This Court granted further review to consider whether Appellant's conviction is void due to Megan's Law III having been invalidated by the Neiman decision. See Commonwealth v. Derhammer, ––– Pa. ––––, 164 A.3d 474 (2016) (per curiam).

It is undisputed that a conviction based on an unconstitutional statute is a nullity. In Siebold the Supreme Court explained that an offense created by an unconstitutional law "is not a crime" and "[a] conviction under it ... is illegal and void, and cannot be a legal cause of imprisonment." Siebold, 100 U.S. at 376–77. It follows that Appellant's conviction cannot be sustained to the extent it is based on Megan's Law III as enacted in 2004. The Commonwealth proffers two potential alternative bases to affirm the judgment of sentence.

For ease of discussion we have reversed the order of the Commonwealth's two arguments.

First, echoing a point made by the Superior Court, the Commonwealth argues that Act 2006–178, in retrospect, amended Megan's Law II rather than Megan's Law III. Thus, the Commonwealth indicates that Megan's Law II represents the legal foundation for Appellant's criminal liability and, as such, Appellant was "subject to being charged under 18 Pa.C.S. § 4915.1(a)(3)." Brief for Commonwealth at 15.

The Commonwealth's advocacy on this point lacks substantial coherence. For one thing, Section 4915.1 was enacted by SORNA three years after the underlying events; it did not exist under Megan's Law II, and moreover, under SORNA the prior version of Megan's Law expired. Therefore, it is difficult to see how Appellant can be charged, pursuant to Megan's Law II, with violating Section 4915.1(a)(3).

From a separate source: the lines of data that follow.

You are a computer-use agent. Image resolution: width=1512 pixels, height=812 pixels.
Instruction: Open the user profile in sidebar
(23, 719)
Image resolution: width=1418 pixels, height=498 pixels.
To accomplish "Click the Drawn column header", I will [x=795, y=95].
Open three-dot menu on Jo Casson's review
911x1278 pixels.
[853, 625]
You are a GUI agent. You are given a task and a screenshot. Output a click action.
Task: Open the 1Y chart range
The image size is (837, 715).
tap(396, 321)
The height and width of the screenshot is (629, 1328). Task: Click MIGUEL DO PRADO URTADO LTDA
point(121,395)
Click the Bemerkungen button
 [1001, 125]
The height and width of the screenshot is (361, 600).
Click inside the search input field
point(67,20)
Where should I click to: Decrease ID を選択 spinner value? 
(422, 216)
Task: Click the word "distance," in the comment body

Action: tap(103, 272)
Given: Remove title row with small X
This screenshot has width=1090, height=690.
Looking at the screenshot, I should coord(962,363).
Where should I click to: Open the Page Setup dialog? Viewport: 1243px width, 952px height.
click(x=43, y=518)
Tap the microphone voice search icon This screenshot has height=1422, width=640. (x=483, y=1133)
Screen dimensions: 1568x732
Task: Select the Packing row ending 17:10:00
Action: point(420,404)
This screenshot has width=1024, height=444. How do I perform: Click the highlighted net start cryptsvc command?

Also, subsection (a)(3) relates to providing inaccurate information when reporting an address, whereas the criminal complaint and criminal information both alleged that Appellant failed to timely report his new address in violation of subsection (a)(1). Likewise, the crux of the trial testimony for both the Commonwealth and the defense pertained to the question of whether Appellant's report, submitted on April 6, 2009, was timely: Appellant testified that he moved on April 5, whereas other witnesses stated he moved on April 1. See, e.g., N.T., Mar. 3, 2011, at 22 ("Q: What was the basis for you filing that charge? A: He had moved from one residence to another and had exceeded the 48–hour mandated time to register his new address with the Pennsylvania State Police."). In this regard, the Commonwealth's brief appears to be based on facts other than those of the present case, as it suggests Appellant's criminal violation consisted of reporting inaccurate information in October 2012. Compare Brief for Commonwealth at 10 (suggesting that inaccuracies in the address provided by Appellant in October 2012 was the basis for the charge), with Derhammer, 134 A.3d at 1069 & n.5 (reciting the underlying events based on the April 6, 2009, report, and emphasizing that any error in the address as reported "was not the basis for the charge" against Appellant).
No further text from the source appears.